= Consignes de l'exercice =
A) D'après l'extrait sur la Commune, quelle internationale est présentée comme bien réelle ?
B) Résumez en quelques phrases le paragraphe de l'extrait sur la Commune commençant par « Plusieurs fois, devant ces splendides illustrations » en conservant ses idées principales.
C) Recopiez sans modification le passage de l'extrait sur la Commune allant de « Plusieurs fois, devant » à « d'autres que d'exploiter. ».

Plusieurs fois, devant ces splendides illustrations, j'ai senti dans mon dos, sur mes bras, sur ma nuque, le frisson. Par vagues. Vagues d'indignation, d'espoir de feu et d'or, de tristesse. La Commune est cette tâche innefable sur notre histoire. Cette ultime trahison qui crée la brèche si profonde entre ce qui fait peuple, et ce qui ne le fait pas. Entre la naïveté d'une Internationale ouvrière fictive ou fantasmée, et une internationale bien réelle : celle des patrons, celle des rentiers, celle de ceux qui ne font rien d'autres que d'exploiter.
La Commune. Espoir si vaste dans un territoire si clos. Versailles, trahison si éclatante pour une république si espérée, si trahie, hier comme aujourd'hui.

= Données fournies =
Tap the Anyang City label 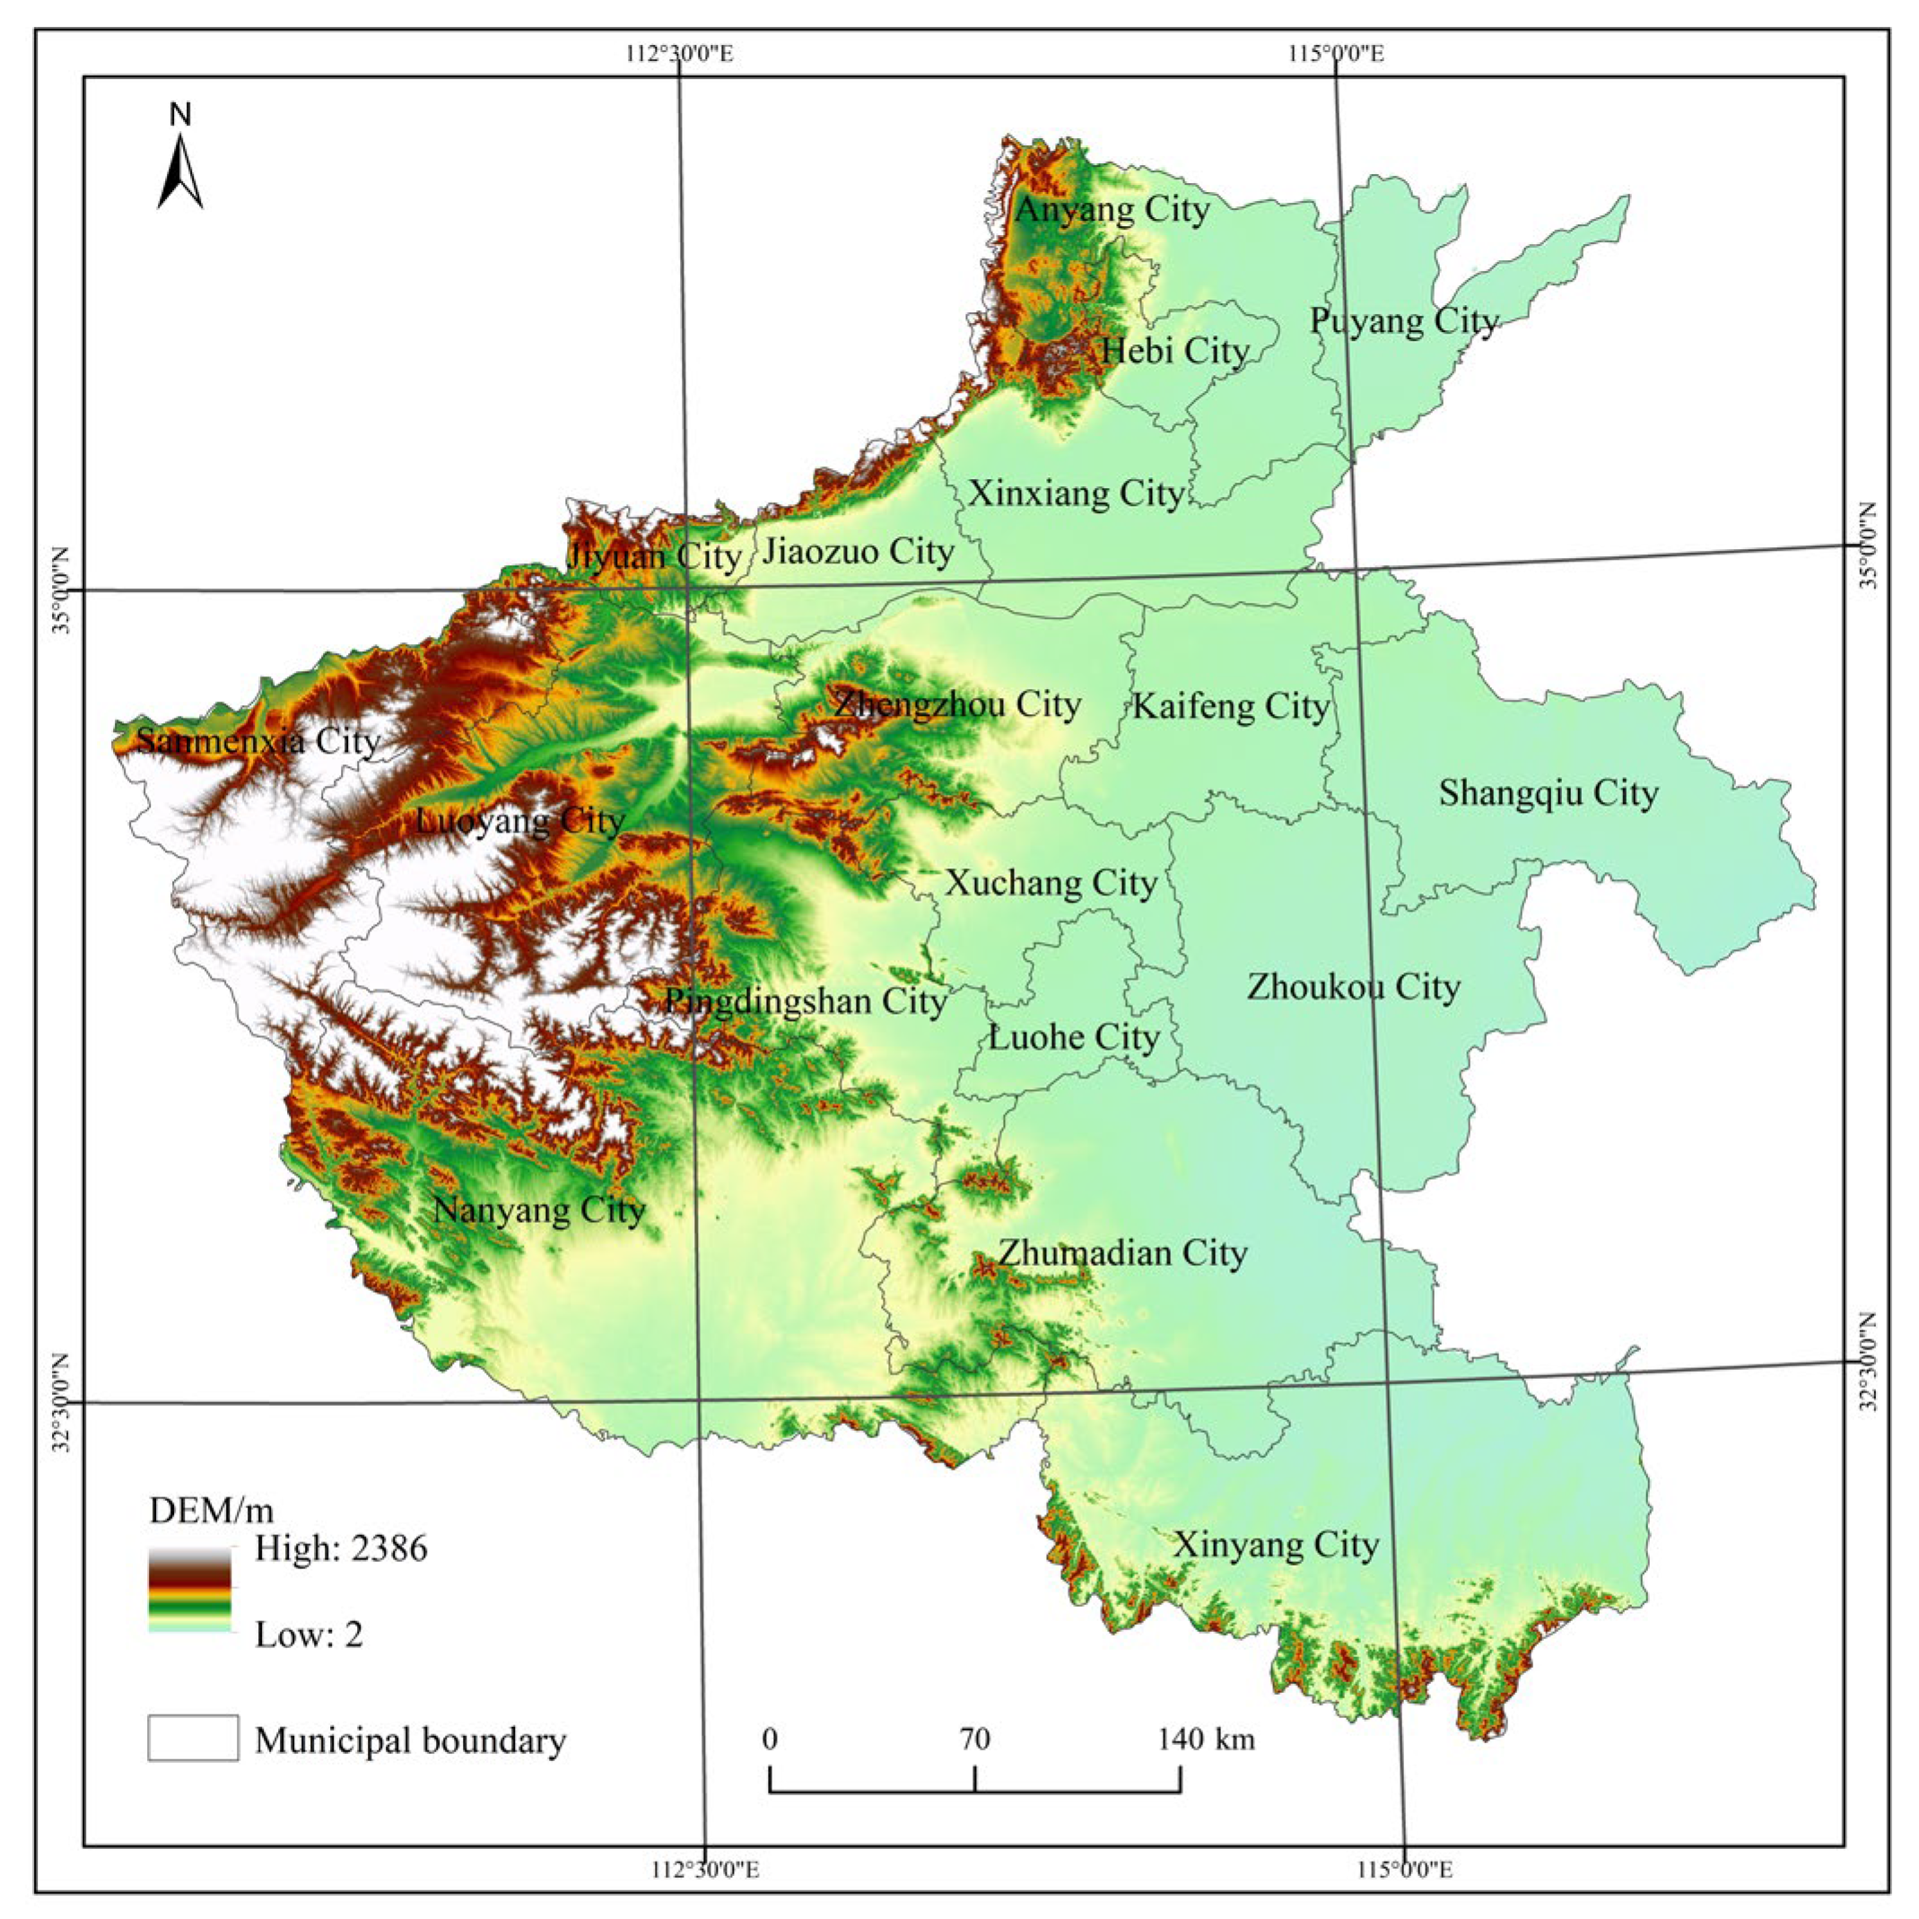1112,210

= Corrigé ci-dessous =
A) Celle des patrons, celle des rentiers et celle de ceux qui ne font qu'exploiter.

B) Devant ces illustrations, l'auteur a ressenti à plusieurs reprises des frissons d'indignation, d'espoir et de tristesse. La Commune y est décrite comme une tache sur notre histoire, une ultime trahison qui sépare profondément ce qui fait peuple de ce qui ne le fait pas. Elle oppose une Internationale ouvrière fictive ou fantasmée à l'internationale bien réelle des patrons, des rentiers et des exploiteurs.

C)
Plusieurs fois, devant ces splendides illustrations, j'ai senti dans mon dos, sur mes bras, sur ma nuque, le frisson. Par vagues. Vagues d'indignation, d'espoir de feu et d'or, de tristesse. La Commune est cette tâche innefable sur notre histoire. Cette ultime trahison qui crée la brèche si profonde entre ce qui fait peuple, et ce qui ne le fait pas. Entre la naïveté d'une Internationale ouvrière fictive ou fantasmée, et une internationale bien réelle : celle des patrons, celle des rentiers, celle de ceux qui ne font rien d'autres que d'exploiter.